Abstract

A young George Gordon Byron visited Spain in 1809 and gave a romanticized version of his impressions in Childe Harold’s Pilgrimage, Canto I (1812). In this poem, aversion to Wellington paradoxically combined with support for the Spanish patriots who were fighting for independence. A decade later, Wellington was the British representative at the Congress of Verona , and the Spaniards were facing yet another French intervention. Byron, who had called Ferdinand VII ‘a fool’ and ‘a bigot’ as early as 1812, hailed the 1820 Spanish liberal revolution in his letters from Italy and lucidly saw the ‘Spanish business’, as he called it, as having sparked off other revolutions in southern Europe.
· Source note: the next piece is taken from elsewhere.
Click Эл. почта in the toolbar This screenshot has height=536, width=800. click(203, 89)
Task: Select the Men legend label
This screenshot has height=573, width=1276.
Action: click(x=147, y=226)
With the Neapolitan uprising already crushed by an Austrian army, and the Holy Alliance ready to wipe out the Spanish constitutional regime by military action, Byron embarked upon a politically engaged poetical response to this state of affairs. The result was The Age of Bronze—a complex poem, teeming with allusion, referred to by its author as ‘being all on politics’, and largely ignored by modern criticism. The Age of Bronze displays a wealth of Spanish allusion and, significantly, Byron refers to Spain with exactly the same adjectives— ‘renowned, romantic’—that he had used in Childe Harold, and again views the Spaniards as freedom fighters. As this essay explains, the numerous allusions in the poem to the country and its American colonies (which were then in the process of emancipation) can only be understood in the light of its author’s alertness to contemporary events, among which revolutionary Spain was once again paramount. Working from its first MS draft (at the Bodleian Library) has contributed further insights into this complex poem.